What you return must be exactly the lines from the one containing "Click the first crying emoji in the post" through the close of the listing, both included.

━━━

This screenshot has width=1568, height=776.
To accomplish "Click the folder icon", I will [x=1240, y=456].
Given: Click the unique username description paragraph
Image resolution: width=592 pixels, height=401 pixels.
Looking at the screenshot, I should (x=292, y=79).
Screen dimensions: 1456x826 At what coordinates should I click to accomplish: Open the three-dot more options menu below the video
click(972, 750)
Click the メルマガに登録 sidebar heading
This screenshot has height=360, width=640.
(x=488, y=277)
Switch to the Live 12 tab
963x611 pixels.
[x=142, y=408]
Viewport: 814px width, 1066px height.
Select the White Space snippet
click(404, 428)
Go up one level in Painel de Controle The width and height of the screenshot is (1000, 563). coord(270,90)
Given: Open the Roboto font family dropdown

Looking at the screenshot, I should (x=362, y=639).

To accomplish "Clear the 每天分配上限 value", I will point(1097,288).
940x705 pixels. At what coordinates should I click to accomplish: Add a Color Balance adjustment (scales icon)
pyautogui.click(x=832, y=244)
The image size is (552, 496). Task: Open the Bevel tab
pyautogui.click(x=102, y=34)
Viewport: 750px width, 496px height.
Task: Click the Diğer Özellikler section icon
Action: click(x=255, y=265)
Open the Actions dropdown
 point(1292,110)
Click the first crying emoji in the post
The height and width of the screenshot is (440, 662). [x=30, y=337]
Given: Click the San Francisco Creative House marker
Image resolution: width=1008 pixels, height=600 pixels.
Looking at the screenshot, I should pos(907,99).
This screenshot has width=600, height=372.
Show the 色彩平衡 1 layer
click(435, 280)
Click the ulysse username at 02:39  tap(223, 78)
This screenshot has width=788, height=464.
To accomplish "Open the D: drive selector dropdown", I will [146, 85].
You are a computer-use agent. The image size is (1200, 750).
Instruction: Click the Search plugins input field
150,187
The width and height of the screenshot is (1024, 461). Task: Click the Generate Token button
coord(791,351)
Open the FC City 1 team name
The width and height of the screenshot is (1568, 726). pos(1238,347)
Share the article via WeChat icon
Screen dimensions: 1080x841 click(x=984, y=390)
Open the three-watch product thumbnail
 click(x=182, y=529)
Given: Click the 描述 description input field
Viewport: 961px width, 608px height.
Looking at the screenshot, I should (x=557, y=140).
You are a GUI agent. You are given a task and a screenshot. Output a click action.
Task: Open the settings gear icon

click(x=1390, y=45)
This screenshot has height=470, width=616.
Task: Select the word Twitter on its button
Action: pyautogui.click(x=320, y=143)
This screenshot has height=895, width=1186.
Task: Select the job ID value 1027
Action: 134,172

━━━

_RESPONSE BELOW_
Click the first crying emoji in the post
The height and width of the screenshot is (440, 662). [x=30, y=337]
Given: Click the San Francisco Creative House marker
Image resolution: width=1008 pixels, height=600 pixels.
Looking at the screenshot, I should pos(907,99).
This screenshot has width=600, height=372.
Show the 色彩平衡 1 layer
click(435, 280)
Click the ulysse username at 02:39  tap(223, 78)
This screenshot has width=788, height=464.
To accomplish "Open the D: drive selector dropdown", I will [146, 85].
You are a computer-use agent. The image size is (1200, 750).
Instruction: Click the Search plugins input field
150,187
The width and height of the screenshot is (1024, 461). Task: Click the Generate Token button
coord(791,351)
Open the FC City 1 team name
The width and height of the screenshot is (1568, 726). pos(1238,347)
Share the article via WeChat icon
Screen dimensions: 1080x841 click(x=984, y=390)
Open the three-watch product thumbnail
 click(x=182, y=529)
Given: Click the 描述 description input field
Viewport: 961px width, 608px height.
Looking at the screenshot, I should (x=557, y=140).
You are a GUI agent. You are given a task and a screenshot. Output a click action.
Task: Open the settings gear icon

click(x=1390, y=45)
This screenshot has height=470, width=616.
Task: Select the word Twitter on its button
Action: pyautogui.click(x=320, y=143)
This screenshot has height=895, width=1186.
Task: Select the job ID value 1027
Action: 134,172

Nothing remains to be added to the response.